There is a great deal of London being bound up in itself. For example
you can read in the newspapers a plea to "save" a museum or suchlike (from
total destruction?) by being moved out of London and this is addressed to a
provincial readership who "of course" see it that way! I read once a
statement that "the further you get away from London, the more irrational the
spelling of place names become", Ah, yes the home counties, that hotbed of
phonetic spelling, with Slough, Reading, Greenwich, Islington and of course
London itself - rhymes with "cotton"! And the statement that the DTI
overcomes the "local" (ie, non-London) opposition to "National Companies" who
cannot get work outside London. The dreadful thing about this kind of thing
is that it is not deliberate and thought through, it is unthinking because it
is unchallenged because the papers and broadcasters and everybody they meet
are London.

One particularly vicious groups is "London First" whose policy is
exactly that, London FIRST! If London can't have it, then nobody should have
it, ie, its policy is to be a dog in the manger. I think that is simply
unacceptable in a democracy.

There is a great deal of favouratism for London and holding the North
back. London has unitary control of its local transport. Provincial cities
are not allowed to. In an act of great smallness Mrs Thatcher abolished
the GLC just to unseat Ken Livingstone and to hide this underhand motive, all
the other metropolitan counties of England too. After she was unseated, the
GLC was effectively re-instated. There was a lot of newspaper support for
that. But the other metropolitan counties were not re-instated. The garden in
and around London dug better. Governments have held back the developement of
Northern airports especially Manchester because they want to keep Heathrow as
a very dominant airport, partly for its own sake and partly to have a big
bargaining chip to use to preserve the position of the "national carriers" BA
and Virgin. I could go on, but I won't bore you.

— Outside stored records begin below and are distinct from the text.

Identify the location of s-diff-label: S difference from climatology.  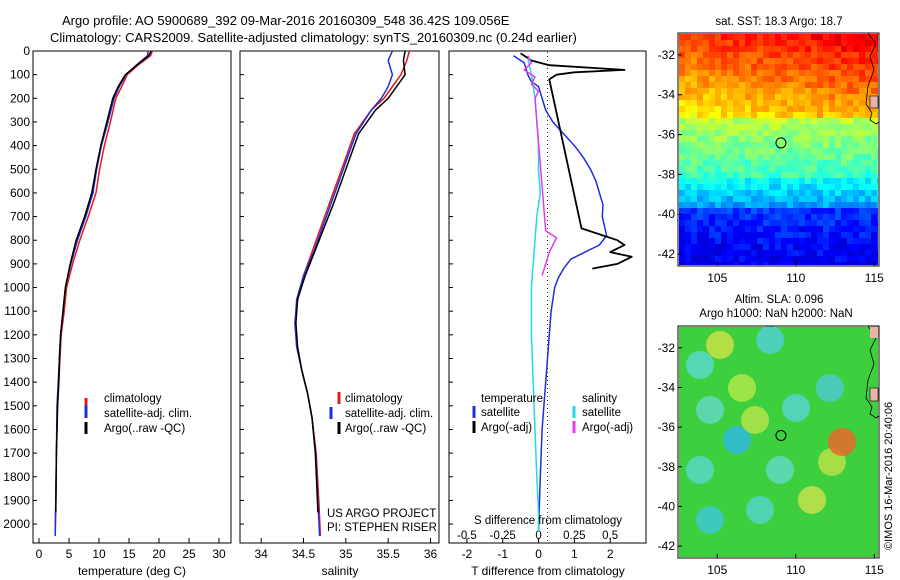
(548, 521).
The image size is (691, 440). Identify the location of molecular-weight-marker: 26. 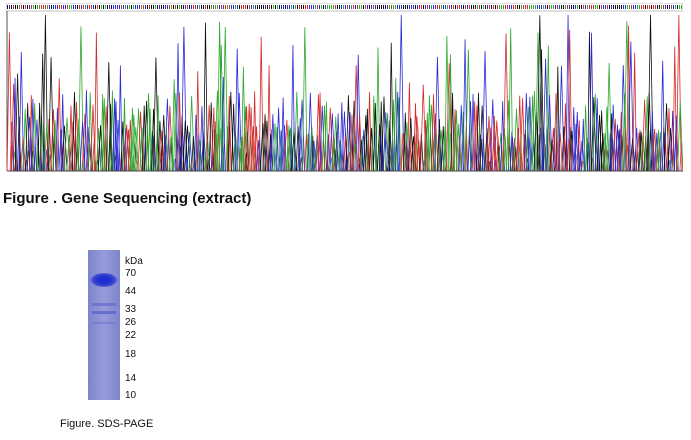
(131, 322).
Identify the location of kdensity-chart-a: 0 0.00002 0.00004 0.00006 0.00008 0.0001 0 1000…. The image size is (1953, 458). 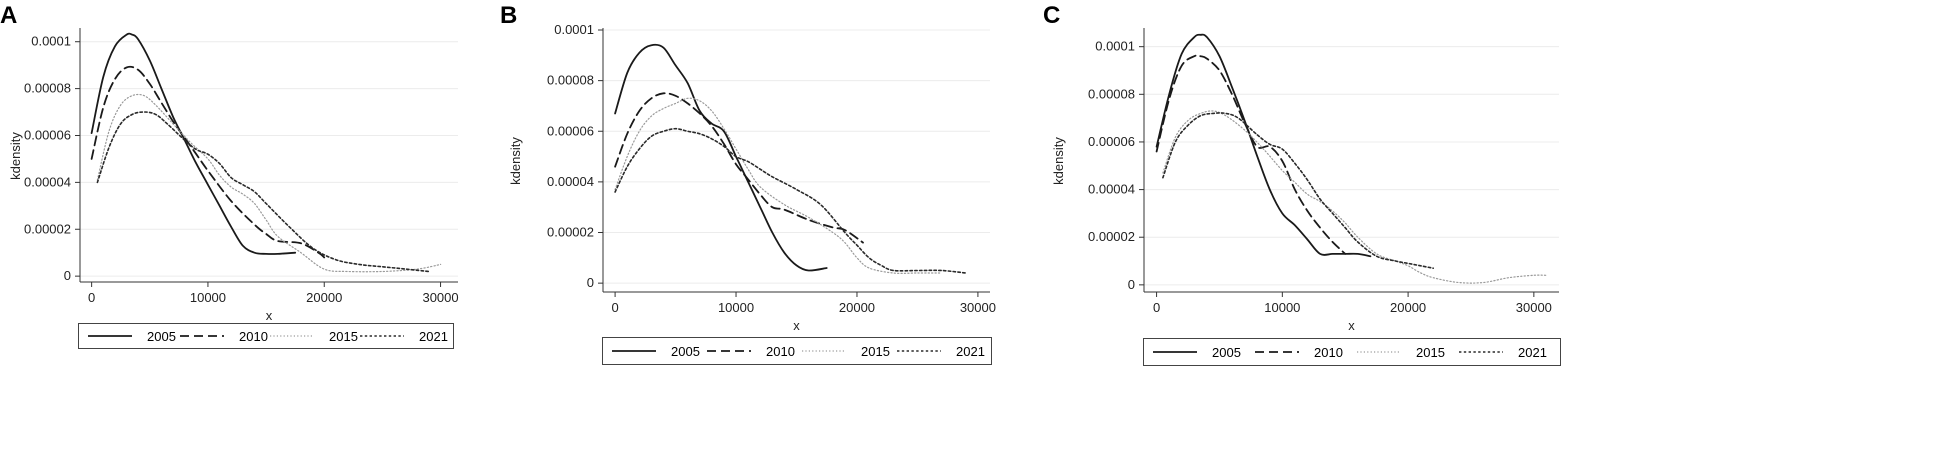
(234, 176).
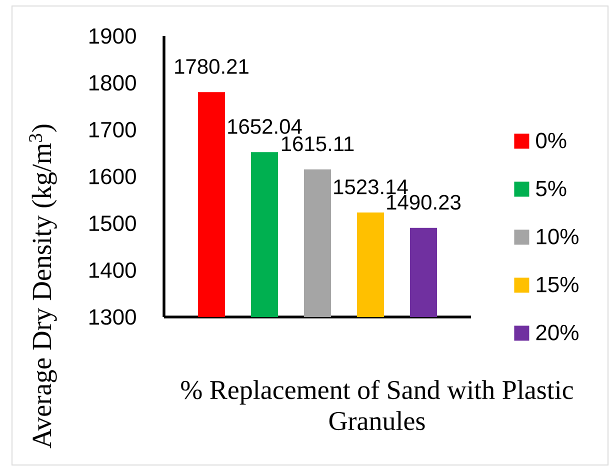  Describe the element at coordinates (113, 176) in the screenshot. I see `y-tick-label: 1600` at that location.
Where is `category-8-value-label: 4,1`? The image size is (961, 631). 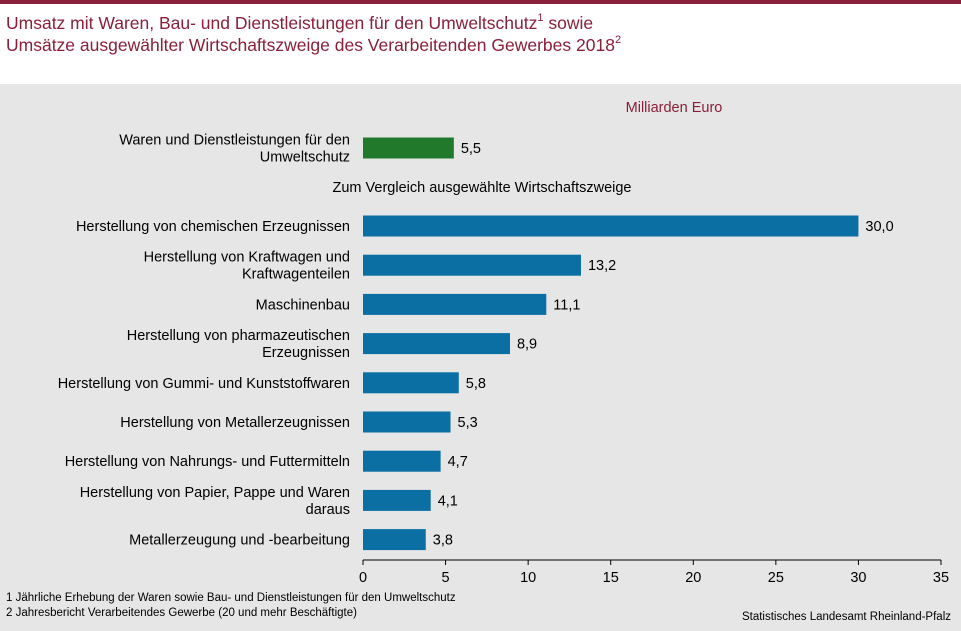
category-8-value-label: 4,1 is located at coordinates (448, 501).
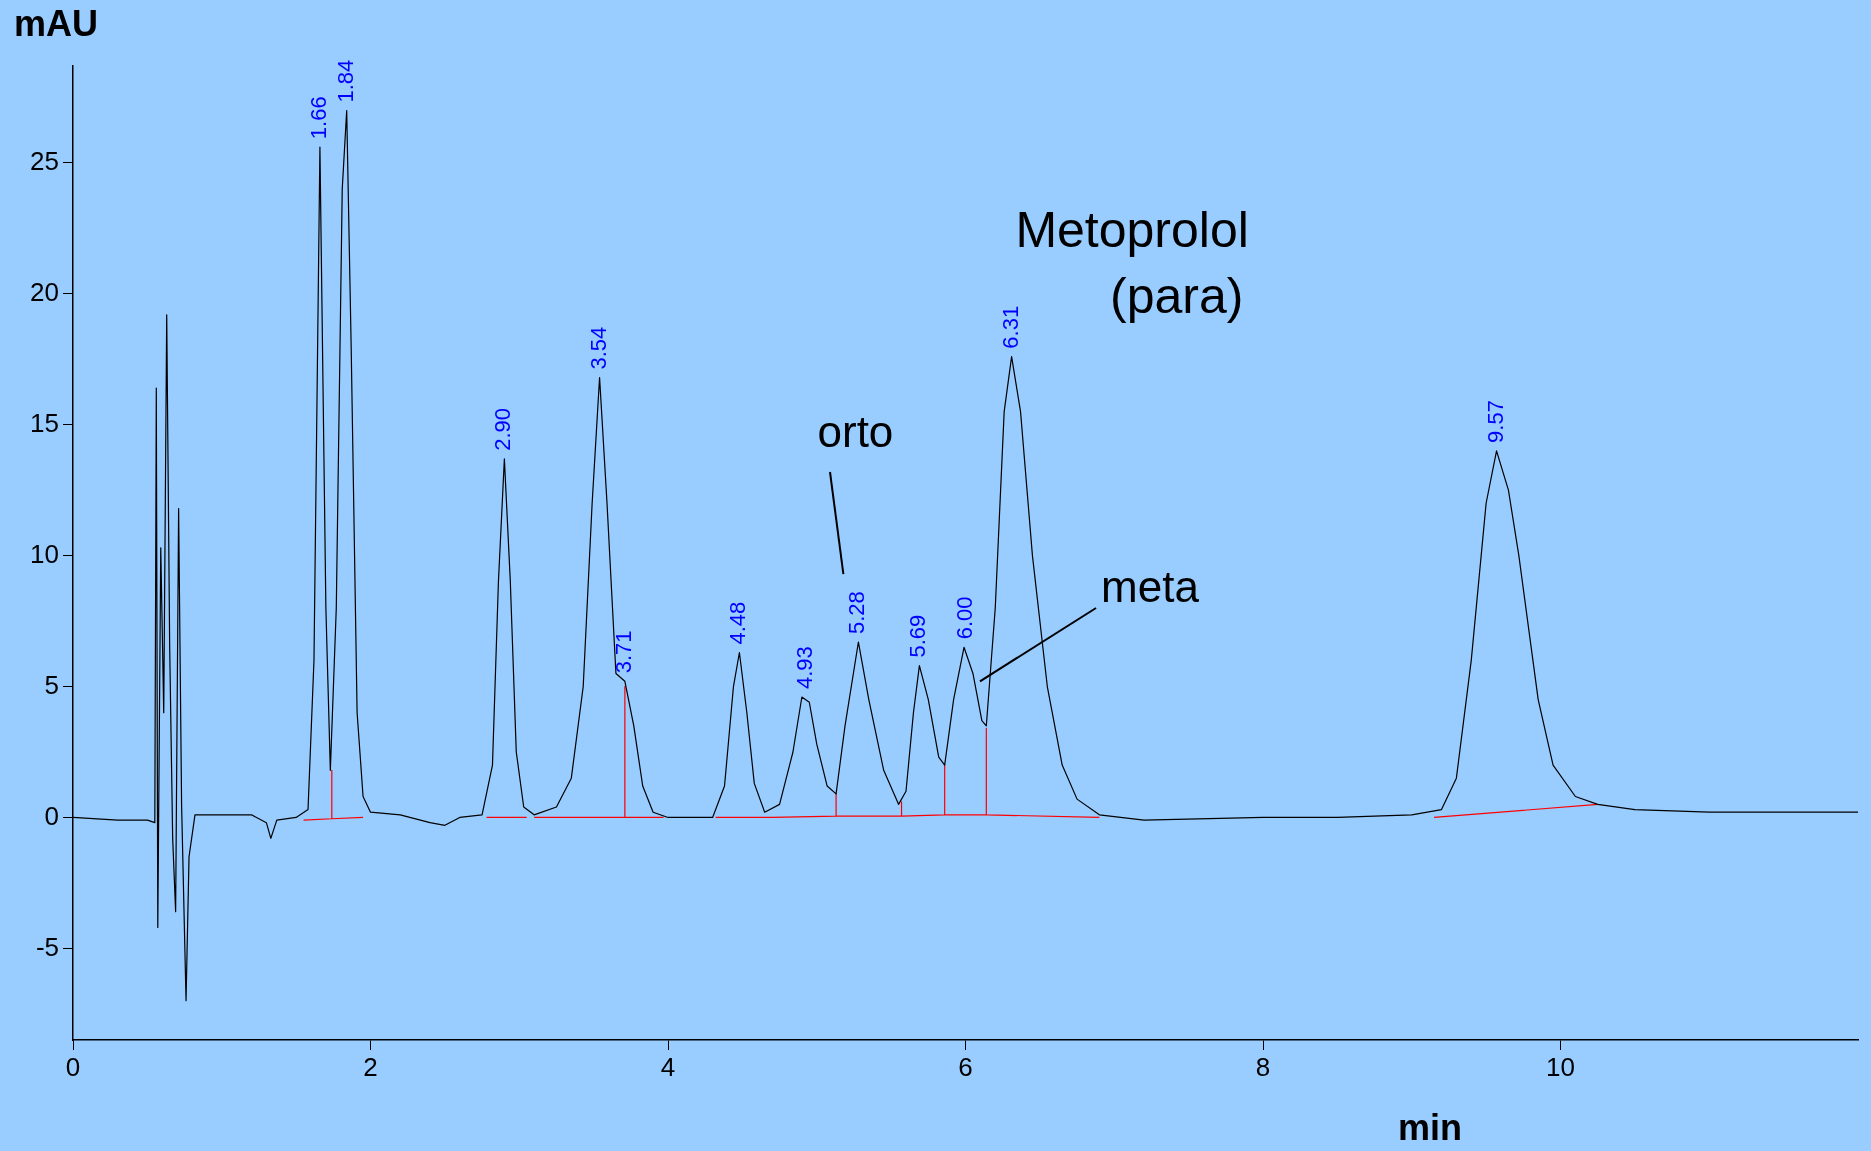 Image resolution: width=1871 pixels, height=1151 pixels. What do you see at coordinates (918, 636) in the screenshot?
I see `annotation: 5.69` at bounding box center [918, 636].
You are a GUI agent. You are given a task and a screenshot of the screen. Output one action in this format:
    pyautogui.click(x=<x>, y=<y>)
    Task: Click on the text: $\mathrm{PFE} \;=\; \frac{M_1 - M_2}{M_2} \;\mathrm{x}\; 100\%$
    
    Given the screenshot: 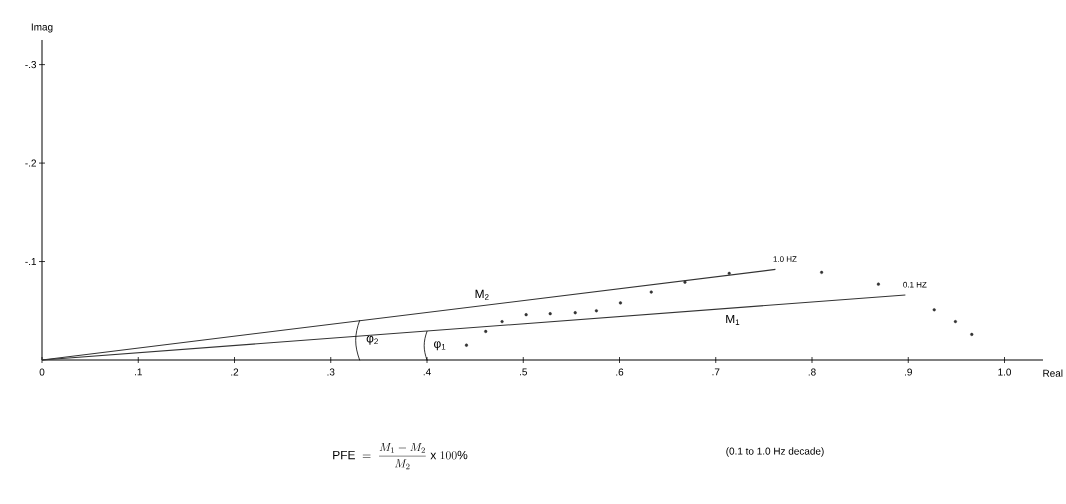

You may like to think that London cares deeply its provinces. On the
Tyne it is widely claimed that the Jarrow march has held back the North-East
because it puts the North-East in a bad light as seen from London. And this
is believed by the London loyalists. Whether this is the TRUTH is very
difficult to test, but certainly it is widely BELIEVED. No matter what you
think the mechanism of this is (the inner workings of London are hidden
to folk so far away, they just have to look at the inputs and outputs and
treat London as a "black box"), you must come to see London as a
grudge-holder, a spiteful and vindicitive entity, though people don't like to
face up to it.

The FACTS may be hard to find, but let me do a little experiment to
test YOUR ATTITUDES.

Why is London so domininant? It is not a natural geographical
advantage, eg being on an important estuary, otherwise why is Goole not more
important? London's advantage is man-made. One thing that man has made
is that it is so big and so many transport links focus on it. It is big
because largely subsidised transport links have allowed its growth (Before
the war, the LNER built up commuter services from the West Riding to the
sea-side at Scarborough, about the same distance from Leeds as Brighton is
from London, but after the war, the services were abandoned as "not
worthwhile". No such questions about the London-Brighton service. Of Course
not! How could you think such a thing?) And rail routes focus on London and
outworn rolling stock was cascaded to "cross-country" routes - well, MPs
travelled on them! Transport is certainly one factor, and the subject of
this newsgroup, there may be other factors, such as political control, and
the London media were pretty stongly against a North-East assembly. And
whatever man has made, can be made again.

John Prescott, before the labour victory of 1997, proposed a new
North-South Shinkansen going London - Birmingham- Potteries - Manchester -
Leeds - Newcastle - Edinburgh - Glasgow. Let us say this route is built and
whatever other steps are necessary to enable this new megalopolis to function
on the same level as London are taken - what would your reaction be?

Would you applaud, and say it is great that this country now has two
cities functioning at this level? If "yes", then you're a patriot!

Or would deplore it and say "But that detracts from London" If "yes",
then you're a London Firster. A dog in the manger.